During World War II, Trager served as a captain in the US Army Sanitary Corps supervising clinical trials with the antimalarial atabrine. After the war, Trager turned his research focus to malaria, investigating the conditions required to grow Plasmodium parasites in culture. He began with work on the bird malaria parasite Plasmodium lophurae, working both on extending the survival of the parasite in culture, and characterizing the nutrients that made birds susceptible to infection. In 1950, Trager moved along with the rest of the Department of Animal and Plant Pathology to the Rockefeller Institute for Medical Research campus in New York City, where he would work until his retirement. Following the move, Trager pursued his interest in how P. lophurae survives inside host red blood cells by undertaking an investigation of infected cells using electron microscopy with Maria Rudzinska. Together, they found that parasites seem to take up pieces of the host cytosol by a type of phagocytosis, and that the pigment hemozoin is formed in specialized digestive vacuoles where hemoglobin is digested. Subsequently, along with Phyllis Bradbury, they described the ultrastructure of the human malaria parasite Plasmodium falciparum, identifying the "knob" structures on the surface of infected cells that allow the parasitized cells to stick to blood vessels. Trager and Rudzinska went on to describe the structure of another parasite of red blood cells: Babesia, for which they discovered the sexual stage, and described its organelles and invasion process. In 1964, Trager was promoted to Professor and Head of the Laboratory of Parasitology, a position he would hold for the next 16 years.

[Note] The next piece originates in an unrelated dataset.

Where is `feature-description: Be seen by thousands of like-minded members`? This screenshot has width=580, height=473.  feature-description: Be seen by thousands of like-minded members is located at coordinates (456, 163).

In the 1970s Trager and a postdoctoral fellow James B. Jensen performed the work for which Trager is best known: the cultivation of P. falciparum. They found that they could take the blood of Aotus monkeys infected with P. falciparum, dilute the blood into human red blood cells, and with the addition of human serum and RPMI 1640 media, get P. falciparum to grow for weeks. Jensen greatly improved the culture method by introducing a carbon-dioxide rich environment through the use of a simple air-tight candle jar, where a flame is lit and allowed to burn out.

Trager also worked sporadically throughout his career on kinetoplastid parasites. He showed that the intracellular stage of Leishmania donovani could be cultured for several days, and established a tsetse fly tissue culture system to grow all the life stages of Trypanosoma vivax. He also developed a continuous culture system for the lizard-infecting parasite Leishmania tarentolae. In 1980, Trager transitioned to the role of emeritus professor at Rockefeller University.

==Personal life==
Trager married Ida Sosnow, whom he has known since high school, in 1936. Together they had three children: Leslie, Carolyn, and Lillian. He died, likely of a heart attack, at his home in Manhattan on Saturday, January 22, 2005.

== Awards ==
Trager received many awards over the course of his life. He received honorary degrees from Rutgers University in 1965 and Rockefeller University in 1987. He was awarded the Royal Society of Tropical Medicine and Hygiene's Manson Medal in 1986, and Thailand's Prince Mahidol Award in 1994.

Trager was president of the Society of Protozoologists from 1960 to 1961, the American Society of Parasitologists from 1973 to 1974, and the American Society of Tropical Medicine and Hygiene from 1978 to 1979. In 1973, Trager was elected to the United States National Academy of Sciences.